We can define population health improvement as the practice of optimizing health and health care relative to cost for defined populations. For populations with multiple needs, the array of health supports may include health promotion services, prevention services, a wide range of clinical health care services, and a diverse array of enabling services such as education, social services, and transportation. Few if any clinical organizations have all of the capabilities necessary to provide all of these services on their own. Consequently, clinical-community linkages are essential for population health improvement.
We can see the results of clinical-community linkages in a variety of care models for specific populations. For example, the Chronic Care Model, the patient centered medical home, integrated care models, and care transitions models generally include clinical-community partnerships for optimizing care coordination and patient support in the home and community setting. In addition, schools, community-based organizations, and public health agencies play vital roles in providing health promotion and prevention services where people live, learn, and work. When these services are reinforced in the clinical setting, the impact is all the greater.

Stored data entries

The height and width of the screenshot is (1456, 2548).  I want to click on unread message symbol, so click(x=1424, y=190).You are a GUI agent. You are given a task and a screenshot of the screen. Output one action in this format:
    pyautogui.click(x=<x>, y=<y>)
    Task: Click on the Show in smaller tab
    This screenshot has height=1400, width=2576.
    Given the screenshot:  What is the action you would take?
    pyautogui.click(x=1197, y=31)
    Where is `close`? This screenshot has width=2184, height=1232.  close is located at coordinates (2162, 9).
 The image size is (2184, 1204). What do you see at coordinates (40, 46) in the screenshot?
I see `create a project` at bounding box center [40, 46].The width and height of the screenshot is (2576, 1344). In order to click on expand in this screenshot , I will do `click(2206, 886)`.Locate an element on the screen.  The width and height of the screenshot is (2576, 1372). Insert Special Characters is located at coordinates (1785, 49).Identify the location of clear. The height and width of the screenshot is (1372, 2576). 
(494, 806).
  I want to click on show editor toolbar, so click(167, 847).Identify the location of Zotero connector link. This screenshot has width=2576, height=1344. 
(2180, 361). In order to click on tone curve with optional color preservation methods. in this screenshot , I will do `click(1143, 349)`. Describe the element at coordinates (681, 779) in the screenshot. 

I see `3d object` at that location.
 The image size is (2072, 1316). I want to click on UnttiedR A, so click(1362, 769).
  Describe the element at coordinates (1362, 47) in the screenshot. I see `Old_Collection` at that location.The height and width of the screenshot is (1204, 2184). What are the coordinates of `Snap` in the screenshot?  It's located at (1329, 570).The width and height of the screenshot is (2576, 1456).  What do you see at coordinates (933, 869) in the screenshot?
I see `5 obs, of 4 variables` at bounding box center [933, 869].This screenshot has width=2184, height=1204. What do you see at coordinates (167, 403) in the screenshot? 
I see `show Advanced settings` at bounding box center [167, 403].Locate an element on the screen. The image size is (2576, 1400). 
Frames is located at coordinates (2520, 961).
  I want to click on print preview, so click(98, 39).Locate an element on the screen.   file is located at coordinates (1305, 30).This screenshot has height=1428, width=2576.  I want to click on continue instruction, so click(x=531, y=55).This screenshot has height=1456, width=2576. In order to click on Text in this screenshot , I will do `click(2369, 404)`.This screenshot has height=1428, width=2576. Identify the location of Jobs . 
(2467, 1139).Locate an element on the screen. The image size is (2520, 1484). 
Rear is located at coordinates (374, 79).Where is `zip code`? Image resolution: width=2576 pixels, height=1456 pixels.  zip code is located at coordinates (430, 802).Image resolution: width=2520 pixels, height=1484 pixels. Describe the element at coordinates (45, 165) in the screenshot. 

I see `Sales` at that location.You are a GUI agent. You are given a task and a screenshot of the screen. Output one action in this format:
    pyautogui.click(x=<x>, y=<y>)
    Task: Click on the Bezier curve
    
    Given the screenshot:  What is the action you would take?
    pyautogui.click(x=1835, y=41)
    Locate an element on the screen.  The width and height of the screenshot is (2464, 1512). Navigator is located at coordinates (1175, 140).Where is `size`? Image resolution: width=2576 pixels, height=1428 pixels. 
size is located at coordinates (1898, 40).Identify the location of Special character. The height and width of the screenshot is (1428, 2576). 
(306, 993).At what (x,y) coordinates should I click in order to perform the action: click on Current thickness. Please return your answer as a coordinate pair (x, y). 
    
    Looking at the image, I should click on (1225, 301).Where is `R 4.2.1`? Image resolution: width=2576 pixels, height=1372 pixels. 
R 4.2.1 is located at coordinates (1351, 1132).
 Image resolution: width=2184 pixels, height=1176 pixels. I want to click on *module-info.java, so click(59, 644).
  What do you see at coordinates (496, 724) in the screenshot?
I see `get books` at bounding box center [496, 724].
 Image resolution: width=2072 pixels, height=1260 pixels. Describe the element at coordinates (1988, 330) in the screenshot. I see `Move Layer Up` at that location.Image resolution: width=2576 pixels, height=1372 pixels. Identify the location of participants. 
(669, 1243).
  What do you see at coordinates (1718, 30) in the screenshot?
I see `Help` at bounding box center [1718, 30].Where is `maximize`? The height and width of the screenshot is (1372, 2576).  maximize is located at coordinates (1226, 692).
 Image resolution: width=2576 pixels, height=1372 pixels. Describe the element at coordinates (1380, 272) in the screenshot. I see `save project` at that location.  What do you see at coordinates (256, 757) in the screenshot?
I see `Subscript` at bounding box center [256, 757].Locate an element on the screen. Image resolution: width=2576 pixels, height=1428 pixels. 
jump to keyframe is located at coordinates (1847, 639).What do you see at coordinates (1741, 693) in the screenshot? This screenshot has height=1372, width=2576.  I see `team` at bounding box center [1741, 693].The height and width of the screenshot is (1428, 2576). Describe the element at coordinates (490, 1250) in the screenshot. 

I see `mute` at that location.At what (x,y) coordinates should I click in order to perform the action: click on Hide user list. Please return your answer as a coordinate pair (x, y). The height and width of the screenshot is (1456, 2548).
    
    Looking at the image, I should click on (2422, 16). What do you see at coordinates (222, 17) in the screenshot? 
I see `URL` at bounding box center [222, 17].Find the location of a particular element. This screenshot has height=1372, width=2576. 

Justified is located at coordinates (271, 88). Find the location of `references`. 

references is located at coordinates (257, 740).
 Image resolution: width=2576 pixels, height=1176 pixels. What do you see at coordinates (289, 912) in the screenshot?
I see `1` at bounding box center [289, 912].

- Goal of the exercise
Extend the passage on clinical-community linkages for population health improvement, picking up after its final sentence.

- Exercise response
Given the importance of clinical and community services for improving health, it is logical to consider community collaboration as a core strategy for population health improvement. For practical purposes, community collaboration can begin with collaborative approaches to community health needs assessment, and continue with collaborative approaches for delivering services and supports. The key is to have a unifying strategy for convening and supporting community partners. We developed our community learning networks for just this purpose.